Und die lässt kaum die Vorstellung zu, das der Israeli als Kind eher unwillig loslegte, lieber Fußballspieler als Musiker werden wollte. Doch es sollte besser, ja ultimativ leidenschaftlich werden, als er vom frühen Klavierspiel mit 15 ans Schlagzeug geriet. Dies hätte sein Leben geändert, versicherte der heute 46-jährige in einem Interview. Doch es sollte, wie gesagt, längst nicht bei diesem Instrument bleiben. Die Liebe zur Musik zur rumänischen Band Taraf de Haïdouks etwa bewegte ihn zum Erlernen des Akkoredeons. So könnte Koby Israelite eigentlich seine sehr eigenwillig und sympathisch unberechenbar zwischen Rock, teils brachialem Hardrock, Bluegass, Jazz und Balkaneinflüssen treibenden, komplexen Klangwerke gut und gerne alleine einspielen. Doch umgibt sich der Wahl-Londoner stets und auch diesmal im Aufnahmestudio mit etlichen Musikerfreunden.

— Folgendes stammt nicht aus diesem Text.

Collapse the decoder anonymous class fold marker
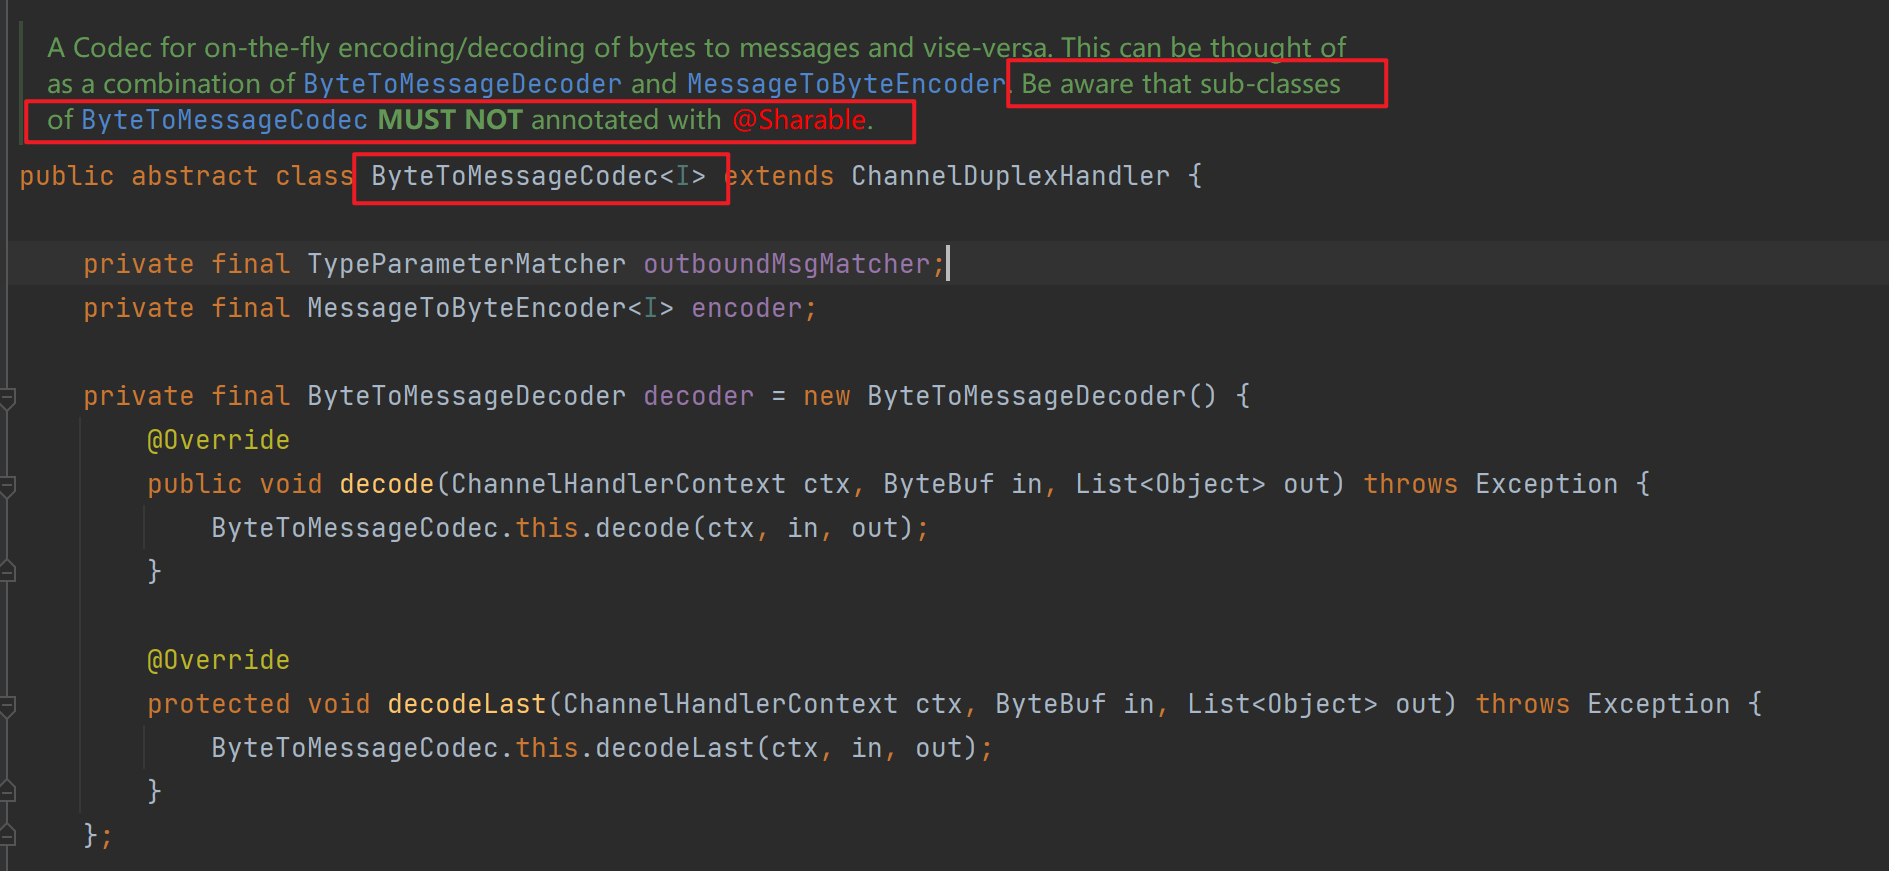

Für die Vokalstücke - die Minderheit innerhalb seines eher instrumental ausgerichteten Werkes - konnten zwei überaus interessante Sängerinnen gewonnen werden: Neben der Britin Annique, die mit ihren zwei Gastauftritten Lust auf mehr macht, auch Israelite's Landsfrau Mor Karbasi, die u.a. eine hervorragende Interpretin sephardischer Musik ist. Das von ihr intonierte, eher zurückgelehnte Stück veredelt der Armenier Tigran Aleksanyan mit seinem exzellenten Spiel der Duduk und der Klarinette. Der Mann, der vorne auf dem Cover neben dem Baum hockt, fliegt im CD-Inlet mit einem rotem Schirm hinauf in die Lüfte. Eine schöne Metapher für diesen kaum zu fassenden. atmosphärisch und stilistisch vielgestaltigen "Blues von anderswo", den Koby Israelite hier wie auch auf den vorigen Alben zelebriert.

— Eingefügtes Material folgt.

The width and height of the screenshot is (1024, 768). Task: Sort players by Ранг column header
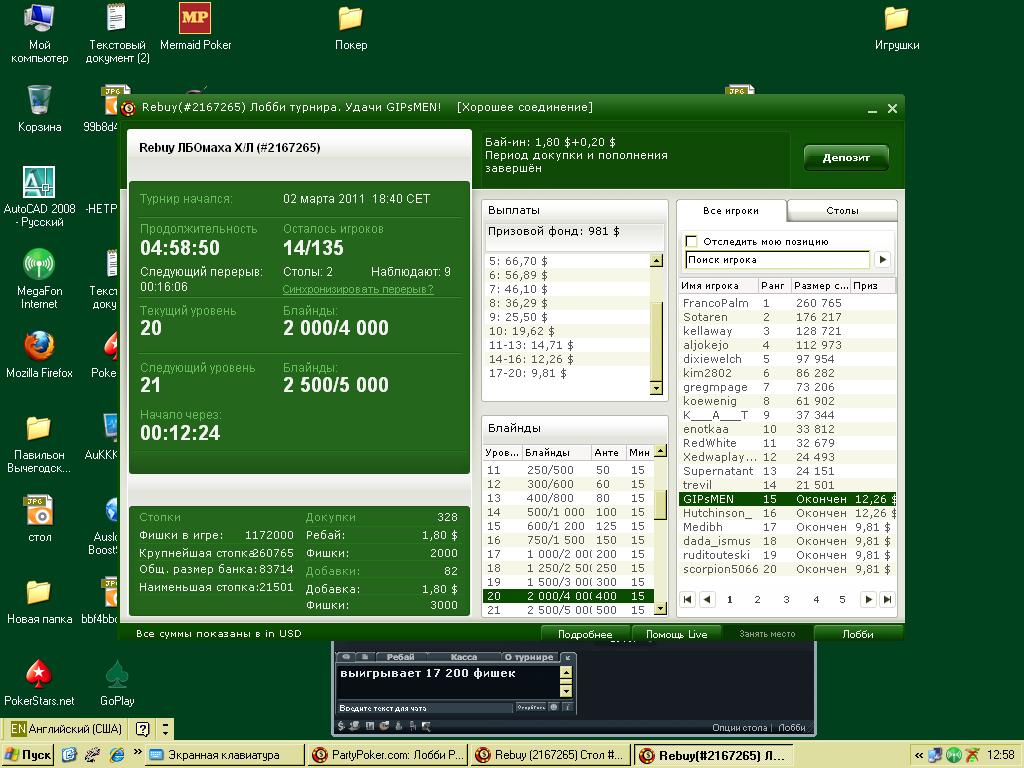point(773,286)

Jene waren übrigens allesamt beim Label des New Yorker Enfant terrible und Klezmer-Jazz-Avantgardisten John Zorn erschienen: Israelite's wichtigster Mentor und großes Vorbild - nicht nur, was die musikalische Freiheit und Neugierde angeht, sondern auch eine ganz allgemeine Offenheit. Willkommen, Koby, nun also - zumindest label-technisch - in Berlin! Live werden wir hier dagegen noch etwas auf den Musiker warten müssen.